One of the wisest men I have ever known is Jay Robinson. Jay, who passed away several years ago, was, when I first met him, superintendent of the Charlotte-Mecklenburg schools in North Carolina. (He later became vice president of the University of North Carolina.) I met him about the time the book mentioned above was published. Jay read it and here is what I recall him saying to me: “Phil, you are going to have to make up your mind whether you want to write books for people like me (by which he meant practicing school administrators and teachers) or for professors and graduate students. I read this book because I like you, but believe me I wouldn’t have gone beyond the preface if I had not known you. There is good stuff in that book, but I had to work too hard to find it.” (By the way, Jay is the person who introduced me to the work of Peter Drucker.)

            I started working with Jay in 1977 and I worked hard to meet his standards. I knew I was getting someplace when, in the early 1980s, I was invited to testify before the education committee of the Tennessee legislature. After I testified, one of the committee members gave me a ride back to the airport. On the way back I recall him saying, “Son, you sure can get the hay down to the ponies.” Obviously, he was pretty good at getting the hay down to the ponies himself. In one brief and pithy statement he both summarized the problem presented by the curse of knowledge I referred to earlier and suggested a solution as well. Those who have knowledge must seek the core of what they know and what they want to communicate and they must state what they know in terms that are familiar to their audience. (By the time we took our ride, the legislator was aware that I was born and raised in the country and knew something about horses, ponies, and haylofts.) 

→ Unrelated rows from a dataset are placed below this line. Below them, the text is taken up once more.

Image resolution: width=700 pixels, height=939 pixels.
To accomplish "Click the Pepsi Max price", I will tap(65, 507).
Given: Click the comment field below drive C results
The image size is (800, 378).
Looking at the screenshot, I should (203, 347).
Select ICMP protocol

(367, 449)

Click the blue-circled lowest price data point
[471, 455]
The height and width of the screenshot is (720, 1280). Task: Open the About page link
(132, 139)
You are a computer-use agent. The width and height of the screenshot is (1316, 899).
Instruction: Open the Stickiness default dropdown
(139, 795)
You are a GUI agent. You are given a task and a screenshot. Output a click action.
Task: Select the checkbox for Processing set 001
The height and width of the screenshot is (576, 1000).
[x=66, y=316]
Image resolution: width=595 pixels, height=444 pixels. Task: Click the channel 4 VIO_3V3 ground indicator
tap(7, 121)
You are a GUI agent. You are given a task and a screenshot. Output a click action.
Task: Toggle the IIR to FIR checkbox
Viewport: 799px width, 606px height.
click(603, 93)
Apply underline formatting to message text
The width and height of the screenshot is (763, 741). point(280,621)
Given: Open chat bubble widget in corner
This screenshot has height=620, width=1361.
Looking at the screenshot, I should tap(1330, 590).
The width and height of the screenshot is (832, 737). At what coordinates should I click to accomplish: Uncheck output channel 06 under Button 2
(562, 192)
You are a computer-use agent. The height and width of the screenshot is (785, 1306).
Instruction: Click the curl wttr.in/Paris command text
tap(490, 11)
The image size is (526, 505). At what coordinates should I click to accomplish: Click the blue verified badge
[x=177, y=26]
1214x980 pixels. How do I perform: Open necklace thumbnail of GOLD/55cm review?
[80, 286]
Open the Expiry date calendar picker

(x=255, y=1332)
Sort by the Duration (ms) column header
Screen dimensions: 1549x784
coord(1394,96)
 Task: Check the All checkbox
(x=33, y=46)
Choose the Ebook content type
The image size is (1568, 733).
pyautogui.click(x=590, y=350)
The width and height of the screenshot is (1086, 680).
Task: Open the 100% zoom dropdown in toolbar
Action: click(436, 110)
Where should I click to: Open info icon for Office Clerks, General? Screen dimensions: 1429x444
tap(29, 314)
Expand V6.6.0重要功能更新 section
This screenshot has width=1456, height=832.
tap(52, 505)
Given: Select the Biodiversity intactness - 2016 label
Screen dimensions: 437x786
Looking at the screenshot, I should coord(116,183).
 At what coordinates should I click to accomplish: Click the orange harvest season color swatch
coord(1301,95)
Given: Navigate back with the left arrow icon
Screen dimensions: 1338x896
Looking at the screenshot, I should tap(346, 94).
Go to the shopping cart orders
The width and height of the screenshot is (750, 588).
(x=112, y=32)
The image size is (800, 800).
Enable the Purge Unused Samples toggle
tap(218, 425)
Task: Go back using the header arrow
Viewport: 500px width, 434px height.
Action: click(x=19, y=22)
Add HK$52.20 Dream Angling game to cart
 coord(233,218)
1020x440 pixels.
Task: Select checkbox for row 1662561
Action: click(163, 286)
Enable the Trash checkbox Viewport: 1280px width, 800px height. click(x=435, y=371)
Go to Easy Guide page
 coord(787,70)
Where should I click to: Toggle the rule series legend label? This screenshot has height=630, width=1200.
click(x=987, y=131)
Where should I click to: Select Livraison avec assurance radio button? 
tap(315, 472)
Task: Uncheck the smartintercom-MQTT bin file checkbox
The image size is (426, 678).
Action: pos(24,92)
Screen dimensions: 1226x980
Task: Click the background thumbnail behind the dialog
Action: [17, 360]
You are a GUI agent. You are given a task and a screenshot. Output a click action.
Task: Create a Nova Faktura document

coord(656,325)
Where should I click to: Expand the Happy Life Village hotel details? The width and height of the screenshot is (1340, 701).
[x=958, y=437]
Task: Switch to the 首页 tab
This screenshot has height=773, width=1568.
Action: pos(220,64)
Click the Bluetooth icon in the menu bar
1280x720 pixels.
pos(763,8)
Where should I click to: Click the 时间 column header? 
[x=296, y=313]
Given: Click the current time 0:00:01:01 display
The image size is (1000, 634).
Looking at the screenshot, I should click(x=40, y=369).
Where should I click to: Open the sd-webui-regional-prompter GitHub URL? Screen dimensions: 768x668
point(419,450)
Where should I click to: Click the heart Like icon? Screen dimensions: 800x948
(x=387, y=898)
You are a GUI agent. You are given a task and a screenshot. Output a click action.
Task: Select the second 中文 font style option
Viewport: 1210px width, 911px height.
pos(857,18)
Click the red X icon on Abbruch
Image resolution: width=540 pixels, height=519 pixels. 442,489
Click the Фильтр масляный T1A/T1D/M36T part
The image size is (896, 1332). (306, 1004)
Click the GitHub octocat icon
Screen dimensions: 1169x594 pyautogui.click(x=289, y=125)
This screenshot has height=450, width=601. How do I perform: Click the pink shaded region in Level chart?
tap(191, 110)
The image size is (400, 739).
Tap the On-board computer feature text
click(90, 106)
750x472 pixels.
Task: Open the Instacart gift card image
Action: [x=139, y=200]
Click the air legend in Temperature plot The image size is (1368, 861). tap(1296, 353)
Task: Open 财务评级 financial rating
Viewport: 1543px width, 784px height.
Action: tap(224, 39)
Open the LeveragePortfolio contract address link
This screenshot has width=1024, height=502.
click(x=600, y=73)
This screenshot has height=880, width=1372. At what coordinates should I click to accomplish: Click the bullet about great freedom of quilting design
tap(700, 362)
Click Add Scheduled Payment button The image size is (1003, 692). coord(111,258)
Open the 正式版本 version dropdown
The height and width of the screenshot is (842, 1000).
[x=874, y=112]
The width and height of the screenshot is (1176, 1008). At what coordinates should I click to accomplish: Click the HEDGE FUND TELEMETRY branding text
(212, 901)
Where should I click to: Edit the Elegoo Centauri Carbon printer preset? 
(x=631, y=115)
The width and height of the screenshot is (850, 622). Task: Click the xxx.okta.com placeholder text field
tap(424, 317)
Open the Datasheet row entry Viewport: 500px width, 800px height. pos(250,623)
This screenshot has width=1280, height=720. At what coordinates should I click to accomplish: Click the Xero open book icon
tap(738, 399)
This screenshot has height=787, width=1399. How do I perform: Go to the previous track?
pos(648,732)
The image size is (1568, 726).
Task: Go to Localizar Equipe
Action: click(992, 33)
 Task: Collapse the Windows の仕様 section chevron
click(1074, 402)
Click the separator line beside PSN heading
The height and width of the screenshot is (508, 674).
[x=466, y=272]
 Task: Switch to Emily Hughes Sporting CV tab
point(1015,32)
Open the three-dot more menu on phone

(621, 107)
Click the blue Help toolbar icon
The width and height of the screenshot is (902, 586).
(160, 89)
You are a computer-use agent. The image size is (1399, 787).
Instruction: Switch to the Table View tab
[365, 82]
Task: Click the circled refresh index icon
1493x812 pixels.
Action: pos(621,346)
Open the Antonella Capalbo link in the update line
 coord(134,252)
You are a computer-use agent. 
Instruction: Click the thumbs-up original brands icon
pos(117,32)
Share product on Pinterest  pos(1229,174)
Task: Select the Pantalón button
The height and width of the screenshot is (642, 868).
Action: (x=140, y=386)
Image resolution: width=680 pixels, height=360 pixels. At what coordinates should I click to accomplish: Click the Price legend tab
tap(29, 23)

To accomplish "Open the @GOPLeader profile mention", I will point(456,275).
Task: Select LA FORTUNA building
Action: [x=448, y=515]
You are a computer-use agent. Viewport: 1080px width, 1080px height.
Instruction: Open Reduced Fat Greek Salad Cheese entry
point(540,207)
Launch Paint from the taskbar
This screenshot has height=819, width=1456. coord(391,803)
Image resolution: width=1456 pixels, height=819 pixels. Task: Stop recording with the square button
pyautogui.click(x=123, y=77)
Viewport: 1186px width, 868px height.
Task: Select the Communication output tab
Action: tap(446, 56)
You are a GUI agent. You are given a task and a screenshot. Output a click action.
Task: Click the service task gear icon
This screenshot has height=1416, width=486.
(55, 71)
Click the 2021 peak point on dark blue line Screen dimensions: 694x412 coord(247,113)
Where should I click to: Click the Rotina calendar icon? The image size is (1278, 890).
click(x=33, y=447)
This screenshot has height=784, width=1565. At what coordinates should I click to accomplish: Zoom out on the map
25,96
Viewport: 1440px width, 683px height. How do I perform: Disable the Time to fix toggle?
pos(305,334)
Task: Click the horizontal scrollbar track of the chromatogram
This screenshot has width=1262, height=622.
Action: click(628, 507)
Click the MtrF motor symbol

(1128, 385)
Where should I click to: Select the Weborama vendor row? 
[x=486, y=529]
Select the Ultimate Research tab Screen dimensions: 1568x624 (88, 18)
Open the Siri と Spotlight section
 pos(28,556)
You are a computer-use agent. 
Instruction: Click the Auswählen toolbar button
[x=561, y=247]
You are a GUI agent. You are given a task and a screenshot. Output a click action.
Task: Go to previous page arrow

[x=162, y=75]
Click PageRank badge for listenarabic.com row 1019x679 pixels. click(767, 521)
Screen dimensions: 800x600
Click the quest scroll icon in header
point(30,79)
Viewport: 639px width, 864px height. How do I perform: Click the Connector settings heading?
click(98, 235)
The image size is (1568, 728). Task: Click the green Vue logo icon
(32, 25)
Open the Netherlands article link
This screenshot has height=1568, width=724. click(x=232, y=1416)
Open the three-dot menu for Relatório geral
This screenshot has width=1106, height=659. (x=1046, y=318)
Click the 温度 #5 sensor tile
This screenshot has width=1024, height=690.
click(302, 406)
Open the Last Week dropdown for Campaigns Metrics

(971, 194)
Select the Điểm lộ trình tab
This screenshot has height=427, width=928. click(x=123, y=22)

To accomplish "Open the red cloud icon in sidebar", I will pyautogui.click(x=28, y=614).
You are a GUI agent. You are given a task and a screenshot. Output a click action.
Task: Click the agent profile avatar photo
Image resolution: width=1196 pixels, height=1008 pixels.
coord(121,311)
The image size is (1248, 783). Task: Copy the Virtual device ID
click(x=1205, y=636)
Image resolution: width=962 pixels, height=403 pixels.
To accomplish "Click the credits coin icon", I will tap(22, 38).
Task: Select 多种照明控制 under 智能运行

            Stating a complex notion in simple ways is, according to the Heaths, one of the first steps in making ideas stick. To do this, one must get to the core of the idea and strip away everything but that core. In doing this, however, one must be careful not to strip so much away that the essence of the idea is lost. Moreover, the core idea should be stated in a way that invites others to later explore the subtleties, nuances, and additional insights that have been stripped away to make the idea more sticky.

            Here I am reminded of the maxim that anyone who wants to present a complex notion to an audience that is not already familiar with the contours of the notion should have a 30-second message that states in clear and simple terms the core of the message he or she is trying to convey,  a 3-minute statement for those who find, as a result of the 30-second message, that they want to know more, and a 30-minute statement that expands and develops the core idea to a more sophisticated level-thus the simple idea of the 30-3-30 rule for conveying new ideas.